[Start of section]

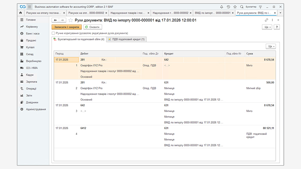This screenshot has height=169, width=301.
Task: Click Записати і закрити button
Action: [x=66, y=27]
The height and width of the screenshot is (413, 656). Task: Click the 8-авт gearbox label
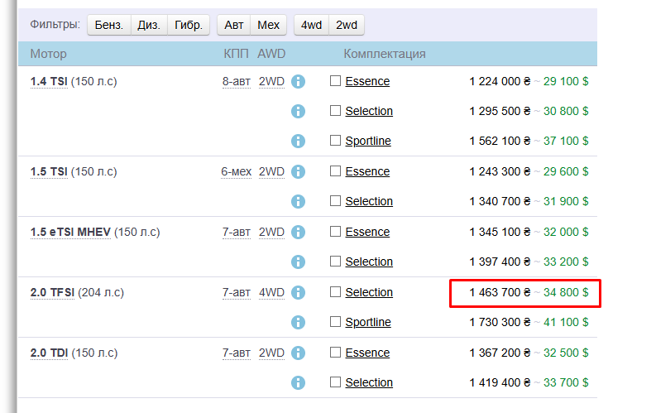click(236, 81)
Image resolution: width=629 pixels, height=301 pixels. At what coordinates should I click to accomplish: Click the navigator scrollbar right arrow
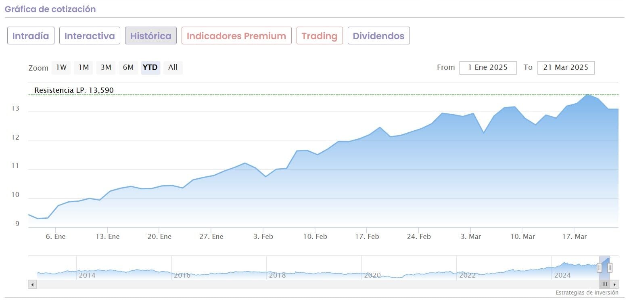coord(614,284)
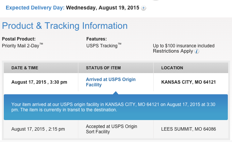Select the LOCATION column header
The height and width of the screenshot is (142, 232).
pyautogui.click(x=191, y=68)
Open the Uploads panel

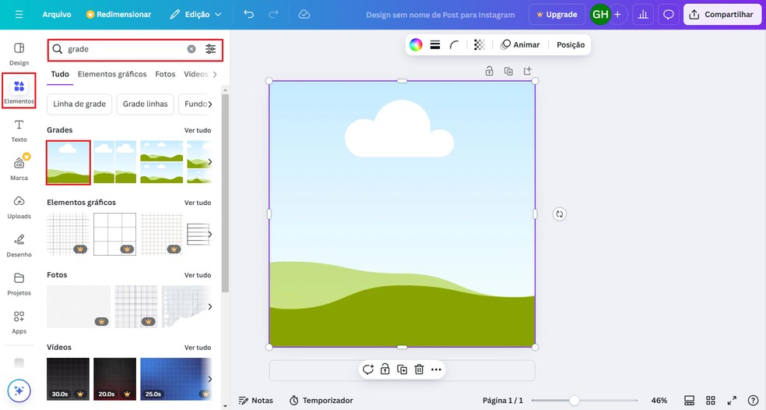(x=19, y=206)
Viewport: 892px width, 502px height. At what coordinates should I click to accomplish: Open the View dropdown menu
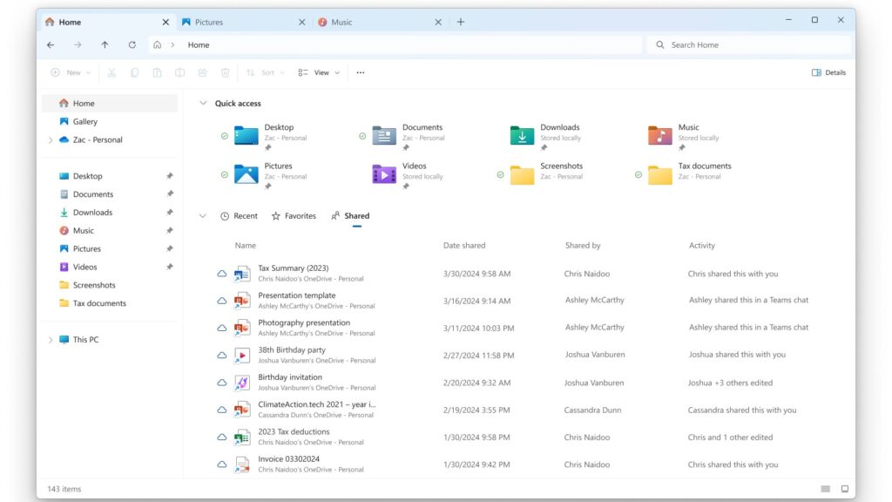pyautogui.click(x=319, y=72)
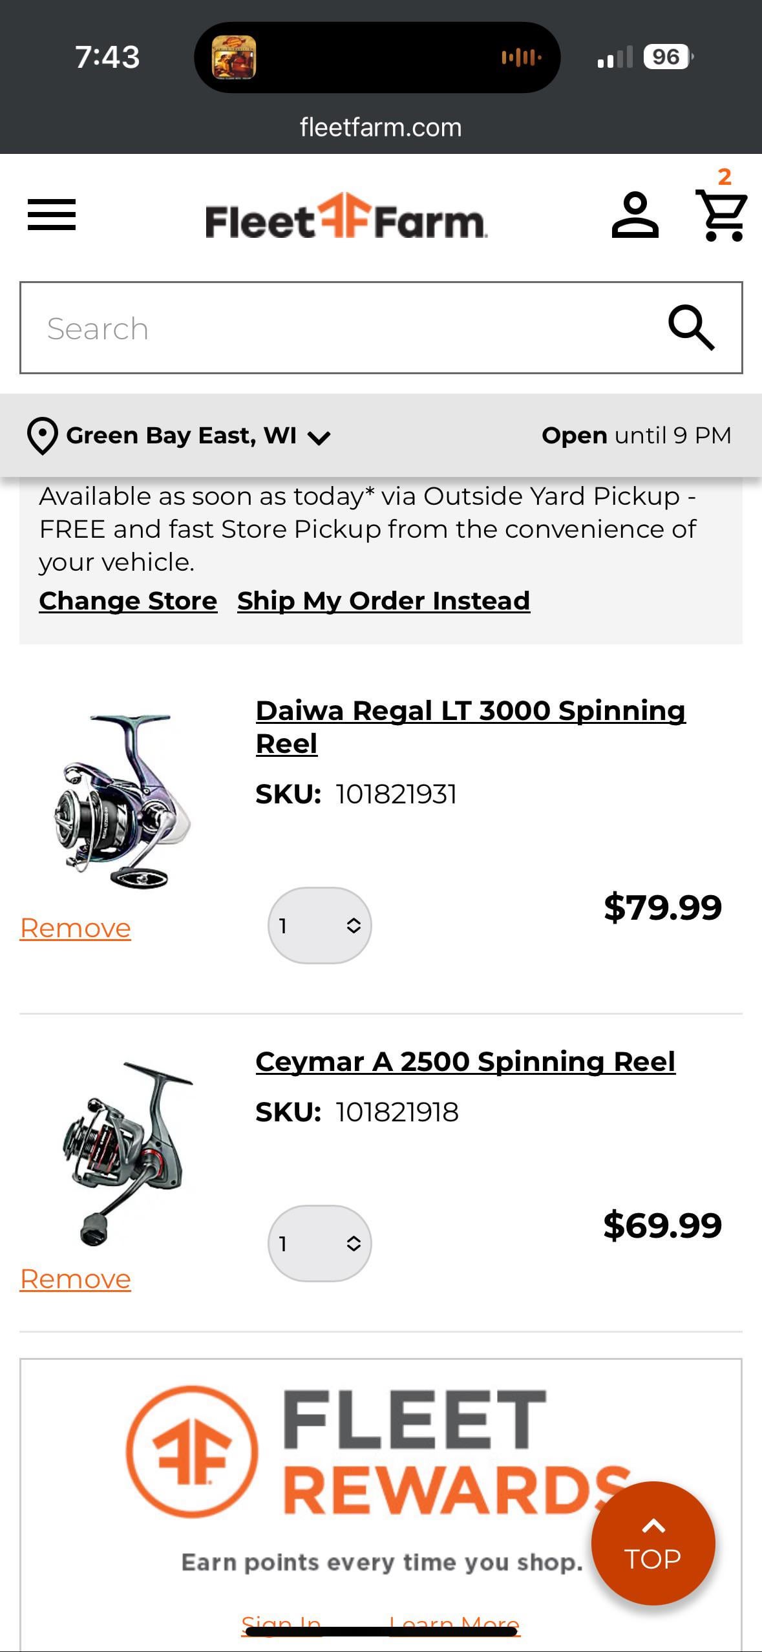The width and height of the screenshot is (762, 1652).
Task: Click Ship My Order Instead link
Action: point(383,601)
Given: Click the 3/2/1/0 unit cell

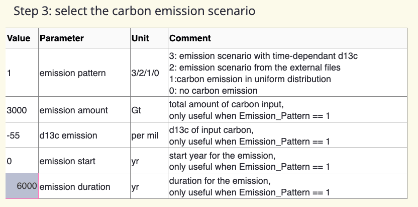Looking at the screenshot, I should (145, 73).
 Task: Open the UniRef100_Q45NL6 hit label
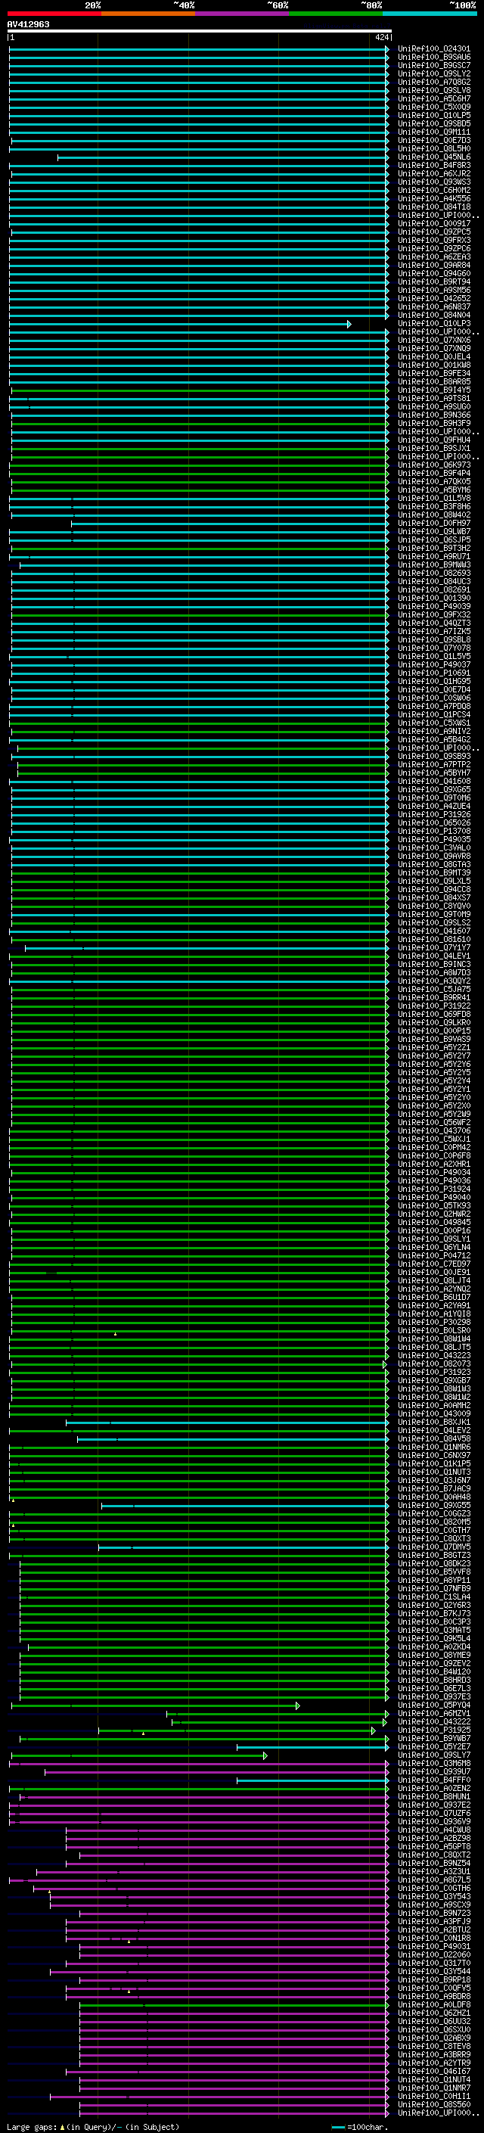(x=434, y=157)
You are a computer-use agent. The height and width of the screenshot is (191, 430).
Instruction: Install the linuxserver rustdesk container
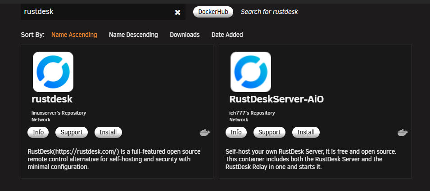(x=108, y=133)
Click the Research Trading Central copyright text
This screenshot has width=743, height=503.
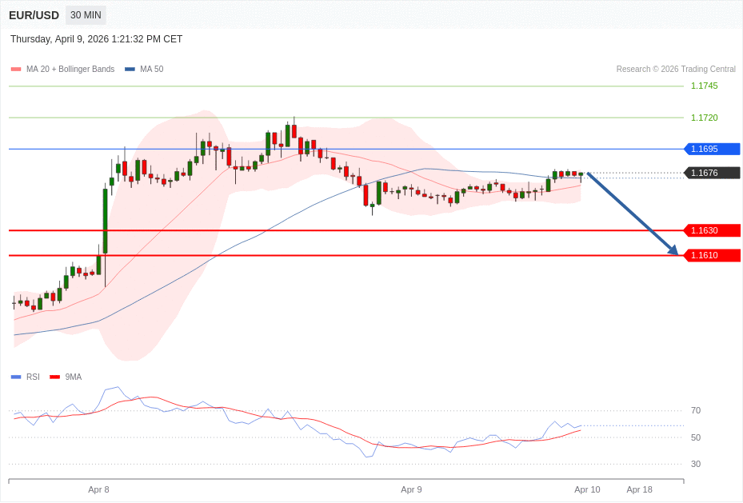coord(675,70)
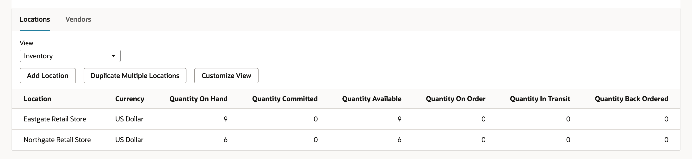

[End of section]

▸ **TASK DETAILS**
Print, exactly and without pictures, the lines from the one holding "You are a computer-use" through the last line of the entries above, both included.

▸ **OUTPUT OF THE TASK**
You are a computer-use agent. The height and width of the screenshot is (191, 430).
Instruction: Install the linuxserver rustdesk container
(x=108, y=133)
Click the Research Trading Central copyright text
This screenshot has width=743, height=503.
coord(675,70)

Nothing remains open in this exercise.